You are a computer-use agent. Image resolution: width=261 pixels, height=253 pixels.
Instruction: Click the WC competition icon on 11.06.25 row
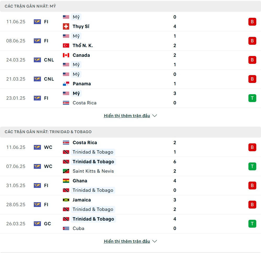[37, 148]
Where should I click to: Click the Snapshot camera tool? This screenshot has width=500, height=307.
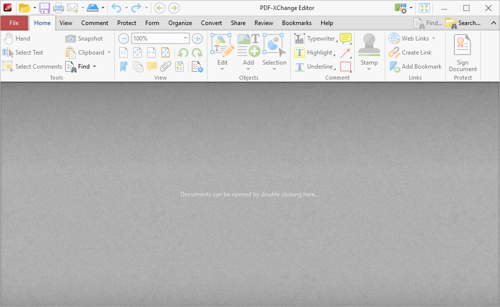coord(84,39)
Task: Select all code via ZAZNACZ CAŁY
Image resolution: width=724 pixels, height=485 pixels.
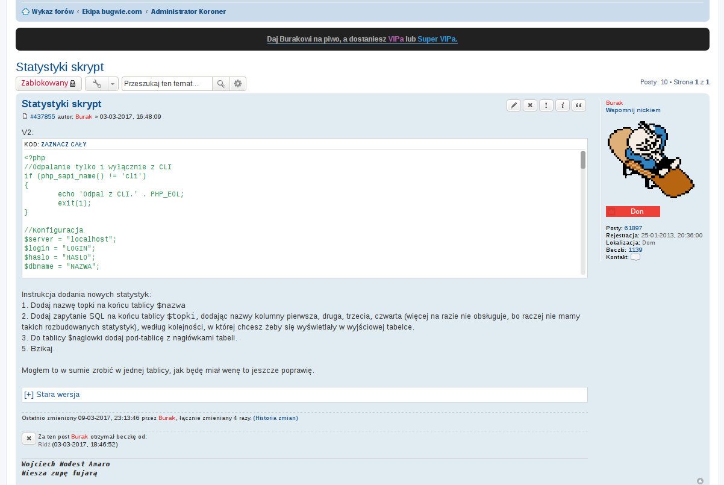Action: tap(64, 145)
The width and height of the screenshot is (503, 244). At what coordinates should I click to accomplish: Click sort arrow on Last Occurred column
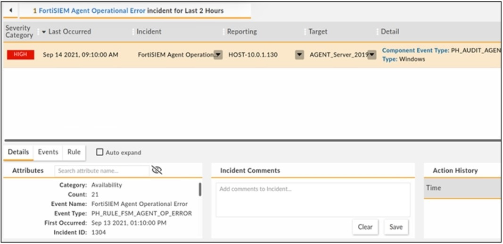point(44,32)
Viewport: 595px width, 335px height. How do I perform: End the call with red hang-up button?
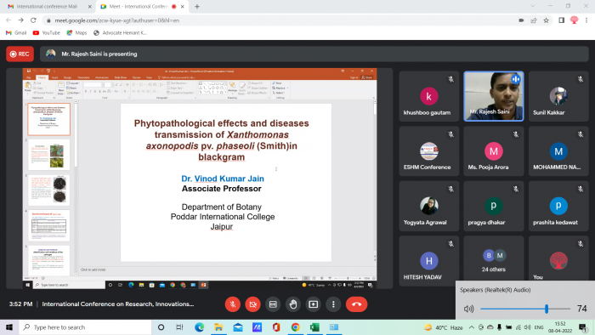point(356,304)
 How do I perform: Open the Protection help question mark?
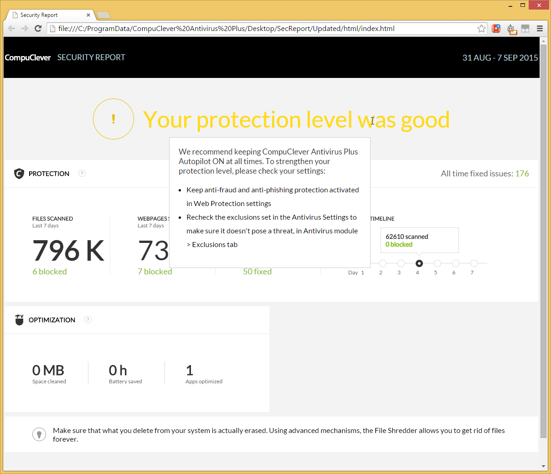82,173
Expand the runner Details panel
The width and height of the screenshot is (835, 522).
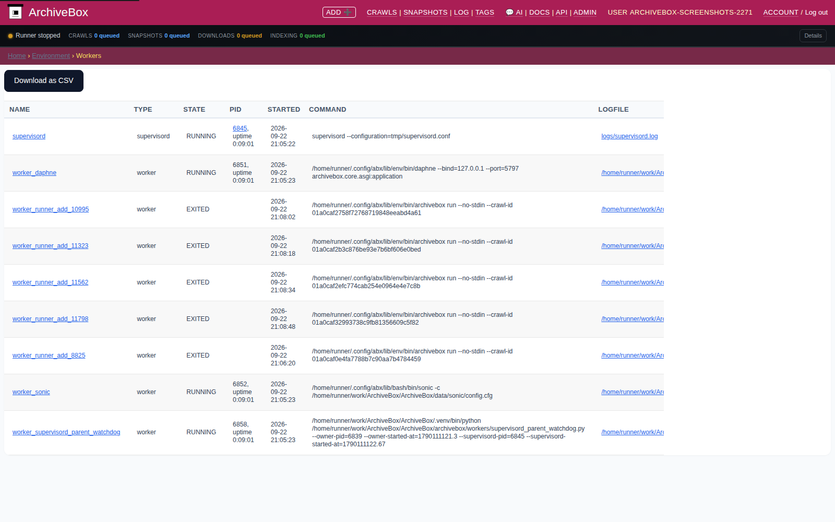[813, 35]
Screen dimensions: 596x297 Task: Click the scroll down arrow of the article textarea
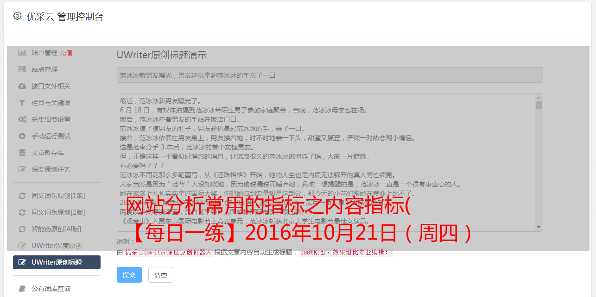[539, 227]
******
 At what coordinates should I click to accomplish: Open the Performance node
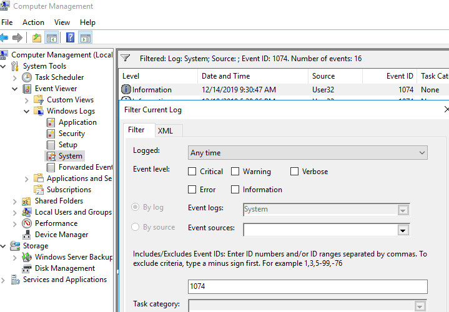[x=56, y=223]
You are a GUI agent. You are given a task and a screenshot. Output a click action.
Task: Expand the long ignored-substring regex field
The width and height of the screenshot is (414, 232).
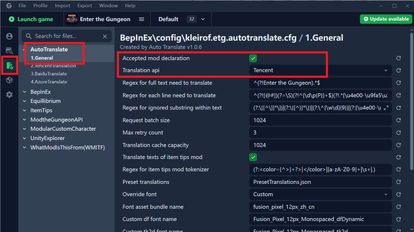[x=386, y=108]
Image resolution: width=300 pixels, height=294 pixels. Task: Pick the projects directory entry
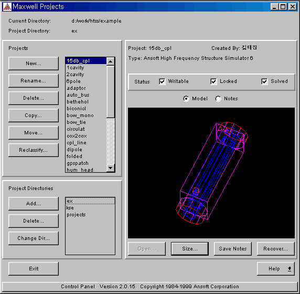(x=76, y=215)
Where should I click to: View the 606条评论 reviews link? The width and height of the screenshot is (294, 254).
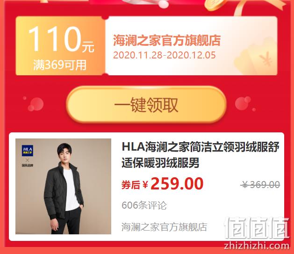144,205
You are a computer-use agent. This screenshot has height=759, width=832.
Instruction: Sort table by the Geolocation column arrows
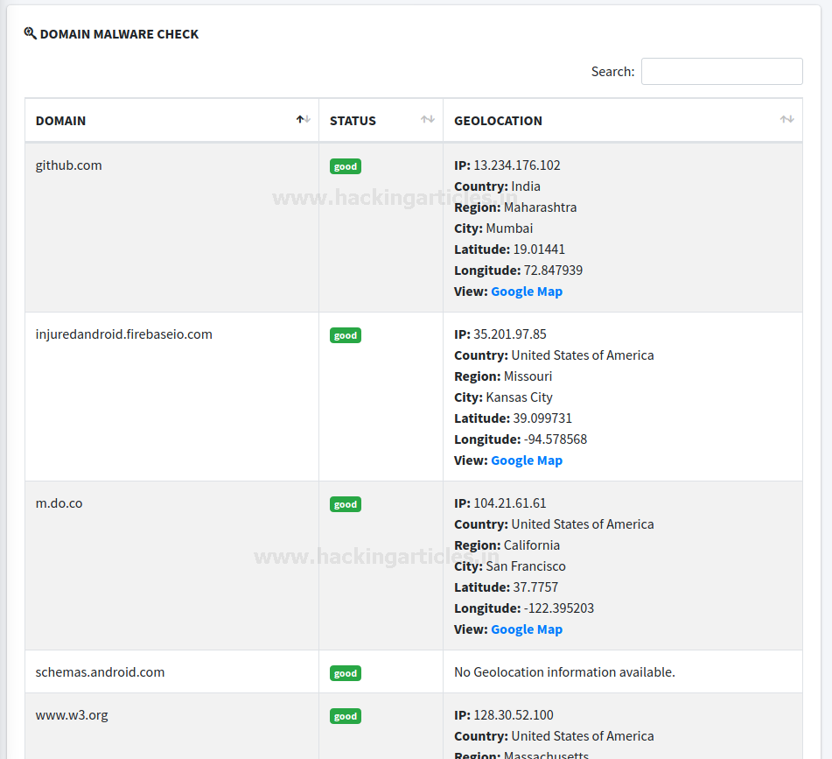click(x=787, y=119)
******
▶ Assignment
The word "Expand" occurs on some lines of the entries. Work out how many such lines there are and reply with the number alone.

▶ Exercise output
2